Famoso nos petiscos, é fonte de fibras, cálcio, complexo B e proteínas. Mas não abuse das versões em conserva, com muito sódio. Uma xícara de tremoço cozido (100 gramas) tem 11 gramas de proteína.

Soja, tofu e edamame

Tanto a leguminosa como essa receita, que é resultado de um processo feito com o leite de soja, são opções interessantes. O tofu, que lembra um queijo, apresenta cálcio e isoflavonas, assim como vitaminas B, D, E, F e K, a exemplo de sua matéria-prima, a soja. Um pedaço médio (30 gramas) de tofu oferece 8 gramas de proteína. Já uma concha de soja cozida (100 gramas) representa 14 gramas de proteína. O edamame, por sua vez, é a semente de soja ainda verde e tem as mesmas propriedades nutricionais.

Semente de abóbora

Está com a popularidade crescendo. Contém magnésio e triptofano, fibras, proteínas, antioxidantes, ômega-3 e zinco. Duas colheres de sopa (30 gramas) carregam 5 gramas de proteína.

Nozes

Essas oleaginosas são ricas em gorduras poli-insaturadas, com quantidade apreciável de ômega-3. Ainda nos entregam vitamina E, ácido fólico e um aminoácido chamado arginina, importante para o relaxamento dos vasos e o controle da pressão, e um monte de fitoquímicos. Um punhado (30 gramas) tem 5,5 gramas de proteína.

O clássico arroz e feijão

Essa dupla, que tem a cara do prato brasileiro, é muito importante inclusive em matéria de proteína. Aqui temos a junção de um cereal e uma leguminosa. O arroz, como todo cereal, é deficiente no aminoácido lisina. Por outro lado, o feijão não é fonte de metionina, outro aminoácido essencial.

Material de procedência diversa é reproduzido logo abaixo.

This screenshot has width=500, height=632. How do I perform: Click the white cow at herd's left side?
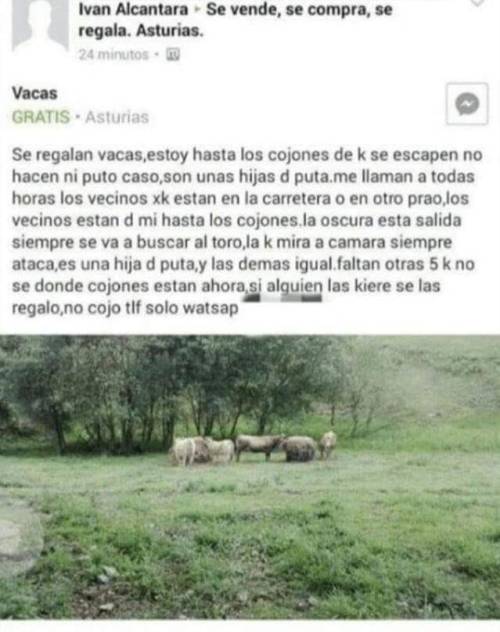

Quando juntamos os dois na mesma refeição, promovemos uma espécie de casamento desses aminoácidos, o que incrementa seu valor nutricional. Esse fenômeno se repete em outras combinações de cereais e leguminosas. Por isso, fique à vontade para testar trigo + grão-de-bico, cevada + lentilha, e por aí vai.

Apesar de o consumo de leguminosas ter baixado no Brasil nos últimos anos, o popular arroz e feijão segue presente em muitos lares e deve ser encorajado. Além da tradição, sua riqueza nutricional é exemplar.